═════ Available data
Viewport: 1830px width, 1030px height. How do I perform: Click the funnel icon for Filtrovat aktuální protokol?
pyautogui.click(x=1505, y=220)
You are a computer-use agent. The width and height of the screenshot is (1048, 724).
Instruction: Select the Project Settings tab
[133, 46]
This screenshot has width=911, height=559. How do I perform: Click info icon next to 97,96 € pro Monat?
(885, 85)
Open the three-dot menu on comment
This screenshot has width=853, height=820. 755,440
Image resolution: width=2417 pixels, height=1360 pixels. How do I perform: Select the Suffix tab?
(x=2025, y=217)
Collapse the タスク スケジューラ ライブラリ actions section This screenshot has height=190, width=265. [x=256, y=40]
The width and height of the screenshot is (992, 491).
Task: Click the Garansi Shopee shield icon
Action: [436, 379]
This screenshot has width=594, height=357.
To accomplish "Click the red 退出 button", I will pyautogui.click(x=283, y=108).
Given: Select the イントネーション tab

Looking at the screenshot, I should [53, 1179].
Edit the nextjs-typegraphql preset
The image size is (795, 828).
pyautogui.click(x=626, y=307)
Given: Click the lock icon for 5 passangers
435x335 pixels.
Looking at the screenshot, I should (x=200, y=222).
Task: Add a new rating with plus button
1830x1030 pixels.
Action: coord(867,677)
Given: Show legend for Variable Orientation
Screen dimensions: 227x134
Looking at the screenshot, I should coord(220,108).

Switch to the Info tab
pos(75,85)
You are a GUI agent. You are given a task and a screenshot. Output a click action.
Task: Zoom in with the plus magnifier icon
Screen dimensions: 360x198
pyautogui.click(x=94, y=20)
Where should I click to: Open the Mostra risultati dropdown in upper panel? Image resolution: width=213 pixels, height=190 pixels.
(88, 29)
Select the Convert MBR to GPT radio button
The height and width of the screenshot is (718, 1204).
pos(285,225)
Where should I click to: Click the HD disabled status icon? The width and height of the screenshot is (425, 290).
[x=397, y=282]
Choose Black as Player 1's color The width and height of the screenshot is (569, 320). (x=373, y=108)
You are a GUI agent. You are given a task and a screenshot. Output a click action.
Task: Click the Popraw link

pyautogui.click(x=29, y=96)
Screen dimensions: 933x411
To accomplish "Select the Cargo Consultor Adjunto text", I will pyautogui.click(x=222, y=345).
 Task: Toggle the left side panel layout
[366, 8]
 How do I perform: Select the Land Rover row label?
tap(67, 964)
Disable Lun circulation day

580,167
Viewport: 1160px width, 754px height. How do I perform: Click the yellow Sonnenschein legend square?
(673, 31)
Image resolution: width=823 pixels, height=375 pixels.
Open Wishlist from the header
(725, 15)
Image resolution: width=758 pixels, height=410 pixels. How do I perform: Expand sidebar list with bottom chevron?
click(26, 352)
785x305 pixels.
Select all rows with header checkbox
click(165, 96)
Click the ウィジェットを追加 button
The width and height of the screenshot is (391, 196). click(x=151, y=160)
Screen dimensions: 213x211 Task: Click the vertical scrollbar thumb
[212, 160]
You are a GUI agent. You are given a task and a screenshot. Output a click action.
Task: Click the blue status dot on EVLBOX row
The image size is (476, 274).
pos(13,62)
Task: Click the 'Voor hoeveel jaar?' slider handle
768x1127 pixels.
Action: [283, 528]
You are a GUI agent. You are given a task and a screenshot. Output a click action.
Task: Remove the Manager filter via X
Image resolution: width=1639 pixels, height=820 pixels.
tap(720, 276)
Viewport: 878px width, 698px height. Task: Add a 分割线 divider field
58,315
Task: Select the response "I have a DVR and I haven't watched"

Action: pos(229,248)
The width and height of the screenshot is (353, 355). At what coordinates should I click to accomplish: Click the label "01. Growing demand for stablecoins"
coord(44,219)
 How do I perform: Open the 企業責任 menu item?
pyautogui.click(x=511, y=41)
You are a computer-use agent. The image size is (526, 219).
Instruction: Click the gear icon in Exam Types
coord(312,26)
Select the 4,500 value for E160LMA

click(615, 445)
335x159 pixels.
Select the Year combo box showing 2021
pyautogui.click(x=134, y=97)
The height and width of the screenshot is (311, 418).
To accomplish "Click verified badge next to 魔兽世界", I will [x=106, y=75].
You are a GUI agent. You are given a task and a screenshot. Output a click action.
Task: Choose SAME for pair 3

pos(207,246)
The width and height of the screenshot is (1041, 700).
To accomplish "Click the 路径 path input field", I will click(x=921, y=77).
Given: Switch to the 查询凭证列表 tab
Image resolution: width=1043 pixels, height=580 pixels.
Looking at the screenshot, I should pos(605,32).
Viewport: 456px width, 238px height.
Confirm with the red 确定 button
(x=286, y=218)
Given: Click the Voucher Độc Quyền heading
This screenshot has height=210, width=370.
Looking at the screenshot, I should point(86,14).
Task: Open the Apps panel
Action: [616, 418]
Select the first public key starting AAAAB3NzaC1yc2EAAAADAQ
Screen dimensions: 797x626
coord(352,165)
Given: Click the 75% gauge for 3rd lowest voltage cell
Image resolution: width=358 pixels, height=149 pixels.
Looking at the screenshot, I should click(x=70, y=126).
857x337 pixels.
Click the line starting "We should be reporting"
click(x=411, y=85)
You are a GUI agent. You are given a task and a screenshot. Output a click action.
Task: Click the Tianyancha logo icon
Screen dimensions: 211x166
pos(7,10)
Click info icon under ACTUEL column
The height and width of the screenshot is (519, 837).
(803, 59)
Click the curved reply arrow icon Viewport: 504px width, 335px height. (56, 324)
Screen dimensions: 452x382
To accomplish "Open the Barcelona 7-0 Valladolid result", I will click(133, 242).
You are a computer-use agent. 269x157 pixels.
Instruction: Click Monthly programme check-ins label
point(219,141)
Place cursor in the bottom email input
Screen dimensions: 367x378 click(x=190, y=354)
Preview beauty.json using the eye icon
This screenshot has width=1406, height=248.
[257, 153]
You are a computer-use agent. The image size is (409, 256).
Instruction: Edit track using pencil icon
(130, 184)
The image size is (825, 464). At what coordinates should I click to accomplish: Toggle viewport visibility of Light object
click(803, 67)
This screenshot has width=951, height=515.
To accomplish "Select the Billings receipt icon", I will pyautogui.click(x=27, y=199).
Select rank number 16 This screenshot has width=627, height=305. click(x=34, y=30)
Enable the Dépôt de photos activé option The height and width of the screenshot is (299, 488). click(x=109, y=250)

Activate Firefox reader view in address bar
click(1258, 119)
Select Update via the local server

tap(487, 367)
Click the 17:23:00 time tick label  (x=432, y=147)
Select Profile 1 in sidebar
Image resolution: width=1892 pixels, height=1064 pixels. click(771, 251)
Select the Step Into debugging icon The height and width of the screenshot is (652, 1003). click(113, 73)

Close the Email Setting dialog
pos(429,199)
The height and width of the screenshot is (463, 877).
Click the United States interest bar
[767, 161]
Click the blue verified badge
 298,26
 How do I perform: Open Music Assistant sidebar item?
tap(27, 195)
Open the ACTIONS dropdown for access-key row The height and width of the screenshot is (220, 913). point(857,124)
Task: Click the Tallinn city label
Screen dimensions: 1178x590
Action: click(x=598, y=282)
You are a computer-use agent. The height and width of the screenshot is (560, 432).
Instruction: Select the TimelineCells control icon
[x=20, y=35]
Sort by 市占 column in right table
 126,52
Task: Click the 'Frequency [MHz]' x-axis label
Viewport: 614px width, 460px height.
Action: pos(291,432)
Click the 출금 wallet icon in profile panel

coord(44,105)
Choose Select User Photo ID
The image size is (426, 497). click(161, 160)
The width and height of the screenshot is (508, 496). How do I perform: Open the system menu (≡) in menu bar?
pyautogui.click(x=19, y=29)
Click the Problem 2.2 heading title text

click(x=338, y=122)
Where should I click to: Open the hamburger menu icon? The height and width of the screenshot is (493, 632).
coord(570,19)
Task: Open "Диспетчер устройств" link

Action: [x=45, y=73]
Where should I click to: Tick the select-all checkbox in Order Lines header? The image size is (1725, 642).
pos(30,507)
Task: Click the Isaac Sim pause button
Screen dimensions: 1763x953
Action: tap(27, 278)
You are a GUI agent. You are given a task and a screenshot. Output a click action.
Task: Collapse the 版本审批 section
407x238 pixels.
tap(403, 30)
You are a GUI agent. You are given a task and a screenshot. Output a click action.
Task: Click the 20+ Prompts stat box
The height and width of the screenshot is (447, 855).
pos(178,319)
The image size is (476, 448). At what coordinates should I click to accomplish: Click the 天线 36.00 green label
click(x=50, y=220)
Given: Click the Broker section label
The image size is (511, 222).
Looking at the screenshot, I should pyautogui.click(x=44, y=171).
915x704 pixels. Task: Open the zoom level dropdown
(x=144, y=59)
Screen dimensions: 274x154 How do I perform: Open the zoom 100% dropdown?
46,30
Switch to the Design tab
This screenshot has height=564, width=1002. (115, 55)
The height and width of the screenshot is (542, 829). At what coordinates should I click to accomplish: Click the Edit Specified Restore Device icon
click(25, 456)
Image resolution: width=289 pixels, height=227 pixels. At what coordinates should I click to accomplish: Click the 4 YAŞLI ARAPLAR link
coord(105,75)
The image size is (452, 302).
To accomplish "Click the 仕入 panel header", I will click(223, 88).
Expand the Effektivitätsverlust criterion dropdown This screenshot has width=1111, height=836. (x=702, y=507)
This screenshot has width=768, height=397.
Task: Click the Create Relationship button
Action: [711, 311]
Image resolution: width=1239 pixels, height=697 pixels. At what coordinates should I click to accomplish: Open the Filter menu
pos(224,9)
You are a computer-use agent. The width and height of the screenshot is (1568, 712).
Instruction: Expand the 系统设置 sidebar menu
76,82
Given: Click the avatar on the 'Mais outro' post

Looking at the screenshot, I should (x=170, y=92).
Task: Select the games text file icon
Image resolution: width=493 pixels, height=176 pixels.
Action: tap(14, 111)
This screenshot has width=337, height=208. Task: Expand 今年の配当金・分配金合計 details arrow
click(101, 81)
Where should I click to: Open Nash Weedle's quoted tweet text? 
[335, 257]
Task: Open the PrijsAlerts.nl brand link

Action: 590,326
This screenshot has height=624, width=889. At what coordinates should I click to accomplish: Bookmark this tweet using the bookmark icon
══════════
[Given request]
Put the records into a two-column CSV with the columns "prompt_text" and "answer", one row per record, with each field in quotation marks and any line breaks replaced by spaces. Begin at the line that contains "Given: Switch to the 查询凭证列表 tab" and stop after the line that contains "(x=286, y=218)".

[Exercise output]
prompt_text,answer
"Given: Switch to the 查询凭证列表 tab Image resolution: width=1043 pixels, height=580 pixels.","Looking at the screenshot, I should pos(605,32)."
"Viewport: 456px width, 238px height. Confirm with the red 确定 button","(x=286, y=218)"